▶ [YOUR TASK]:
Please extend the passage on the exchange offer for the Existing Notes, continuing after its final sentence.

▶ [TEXT PASSAGE]:

--- begin ---

In relation to the Existing Tier 1 Notes, the New Tier 2 Notes Consideration Amount is set out in the column entitled "New Tier 2 Notes Consideration Amount" and the Cash Consideration Amount, where applicable, is set out in the column entitled "Cash Consideration Amount", each as set out in the table under "The Existing Notes" above.

 

In relation to the Existing Tier 2 Notes, the Exchange Consideration will be the price (expressed as a percentage and rounded to the nearest 0.001 per cent., with 0.0005 per cent. being rounded upwards) at which Existing Notes of the relevant Series will be accepted for exchange by the Offeror, determined at the Price Determination Time on the Price Determination Date as described in accordance with market convention, and is intended to reflect a yield to maturity of the relevant Series of Existing Tier 2 Notes on the Settlement Date equal to the relevant Exchange Yield (being the sum, which will be annualised in the case of the 2023 Notes, of the relevant (a) Exchange Spread and (b) Existing Tier 2 Notes Reference Benchmark Yield). Specifically, the Exchange Consideration for each Series of Existing Tier 2 Notes will equal (a) the value of all remaining payments of principal and interest on each such Series up to and including the relevant maturity date of such Series of Existing Tier 2 Notes, discounted to the Settlement Date at a discount rate equal to the relevant Exchange Yield, minus (b) the relevant Accrued Interest Amount.

 

In relation to the Existing Tier 2 Notes, the New Tier 2 Notes Consideration Amount will be equal to the Exchange Consideration (expressed as an amount per £1,000 Existing Notes) minus any applicable Cash Consideration Amount.

 

Holders who validly Offer to Exchange their Existing Notes at or prior to the Expiration Time and whose Offers to Exchange are accepted will receive New Tier 2 Notes in an amount (rounded down to the nearest £1,000) based upon the aggregate principal amount of such Existing Notes accepted for exchange and the relevant New Tier 2 Notes Consideration Amount, subject to the requirement for each Holder to exchange at least the relevant Minimum Offer Amount.

--- end ---

▶ [STORED DATA]:
--- begin ---

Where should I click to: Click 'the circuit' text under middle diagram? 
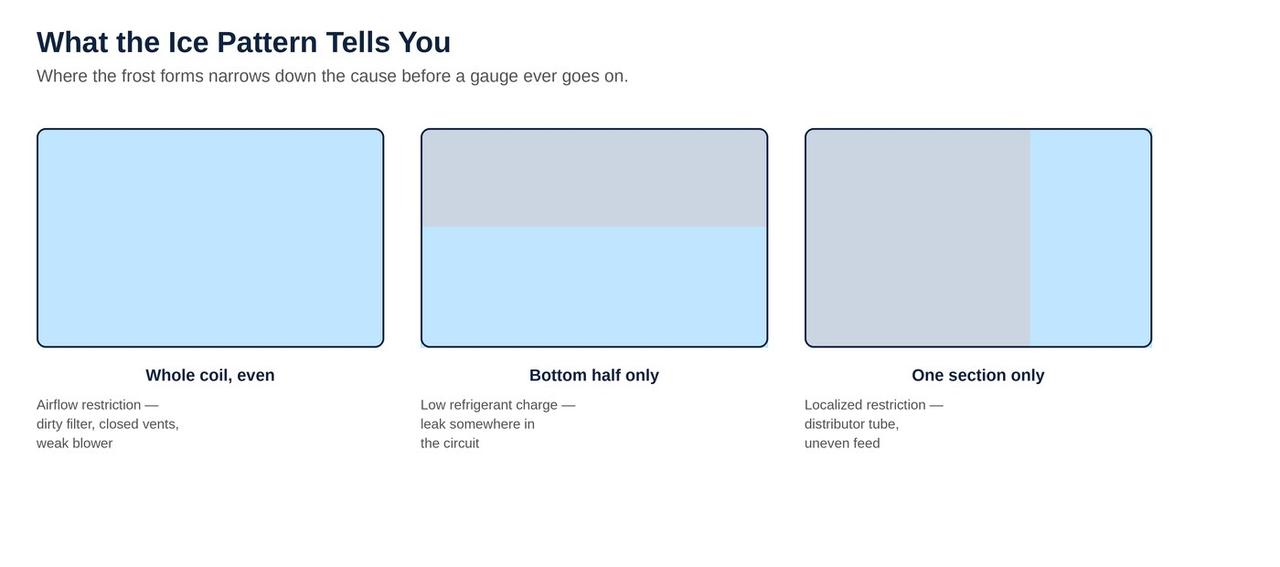pos(450,443)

--- end ---

▶ [THE REPLY]:
 

Where applicable, Holders who validly Offer to Exchange their Existing Notes at or prior to the Expiration Time and whose Offers to Exchange are accepted will also be entitled to receive, in respect of each £1,000 in principal amount of the Existing Notes so accepted for exchange, the Cash Consideration Amount (if any). For avoidance of doubt, sum of the New Tier 2 Notes Consideration Amount, the Cash Consideration Amount (if any) and the Cash Rounding Amount (if any, as detailed below) shall be equal to the Exchange Consideration when expressed as an amount per £1,000 in principal amount of the Existing Notes accepted for exchange.  

 

Accrued Interest Payments and Cash Rounding Amounts

If, as a result of the application of the relevant New Tier 2 Notes Consideration Amount (and, in the case of Offers to Exchange in respect of Existing Tier 2 Notes, after the application of the relevant Series Acceptance Amount and any pro-ration of Offers to Exchange), a Holder would be entitled to receive an aggregate principal amount of New Tier 2 Notes that is not an integral multiple of £1,000, the Offeror will pay, or procure that there is paid, in cash in sterling to that Holder on the Settlement Date, a Cash Rounding Amount, which is the amount equal to the fractional portion of such aggregate principal amount that is not such an integral multiple (rounded to the nearest £0.01, with half a penny being rounded upwards).

 

Each Holder will also be entitled to receive any applicable Accrued Interest Payments in respect of their Existing Notes so accepted for exchange. Accordingly, given that the Accrued Interest Payments will be paid pursuant to the relevant Exchange Offer, Holders whose Existing Notes are accepted for exchange pursuant to the Exchange Offers will not be entitled to receive any further payment pursuant to the terms of such Existing Notes in respect of accrued and unpaid interest. Furthermore, Holders of any Lloyds Bank Perpetual Securities which are accepted for exchange will not be entitled to receive any further payment, shares or other compensation in respect of any deferred and unpaid coupons in respect of such Lloyds Bank Perpetual Securities; consideration for deferred and unpaid coupons is deemed to be included in the applicable Exchange Consideration.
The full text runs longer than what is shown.